Medical school classes have become more diverse. Women made up slightly more than half of applicants and new students in 2017. The FlexMed program at Mt. Sinai’s Icahn School of Medicine in New York has admitted nontraditional students for thirty years. There are fewer white and more Asian-American students admitted, but the percentage of African-American and Hispanic students remains low.  A lot of work remains.

There are many different ways to teach and to learn.  The creation of medical schools was done, in part, to standardize what was taught and to ensure some semblance of consistency in medical training.  But much has been lost confining students to classrooms and expecting them to read volumes of medical literature taken out of context.  The old guys used to say, “Look at the patient, not just at the lab tests!”  Teaching at the bedside still has a place and cannot be replaced by expensive computer-controlled models or simulations.  It can be done with integrity and respect for the patient — and for the student.

Be careful what you say, for the damage might be permanent.

I did a month rotation with a faculty urologist during my junior year of medical school. At the end he wrote “He does not have what it takes to be a physician,” on my evaluation. I should not have been surprised; his over-achieving son, a year ahead of me, had highlighted the entirety of Harrison’s Principles of Internal Medicine – a 1200-page tome – in four colors, and he had purchased his own indirect ophthalmoscope. I was stunned, humiliated, and spent the next six months wondering if he was right, if I should drop out and career for which I was better suited.

Remember the golden rule.  Do not “teach” medical students with sarcasm, derision or humiliation. Bitter, cynical students and residents become bitter and cynical physicians. We all suffer for it – patient and physician.  If you can’t say something nice, don’t say anything.  But it is not that hard to find something good in someone.

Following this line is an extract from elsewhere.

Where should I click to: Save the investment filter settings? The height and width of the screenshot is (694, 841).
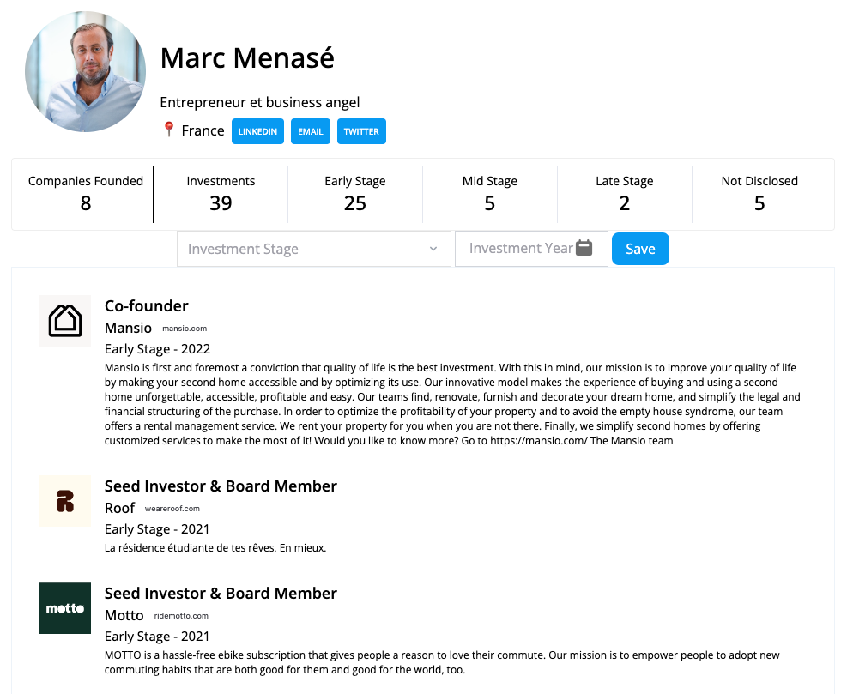tap(640, 249)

Always teach the art along with the science.  Teach students and residents to laugh and cry with their patients, to rejoice in the little accomplishments and grieve for the losses.

Above all, teach them the grave responsibility that comes with the profession. This is not shift work; a job to endure until retirement. It should still be viewed as a calling.

To the new graduates:

Even though William Hurt’s movie The Doctor is dated, all beginning medical students should be required to watch.  Your patients will be people with weaknesses and vulnerabilities hidden behind their strengths. You share those same weaknesses and vulnerabilities although you are loath to admit that to yourselves, your colleagues and your families.  Walk many miles in your patients’ shoes; you will be a better physician for it.  Accept that you are not perfect and never will be; your patients already have.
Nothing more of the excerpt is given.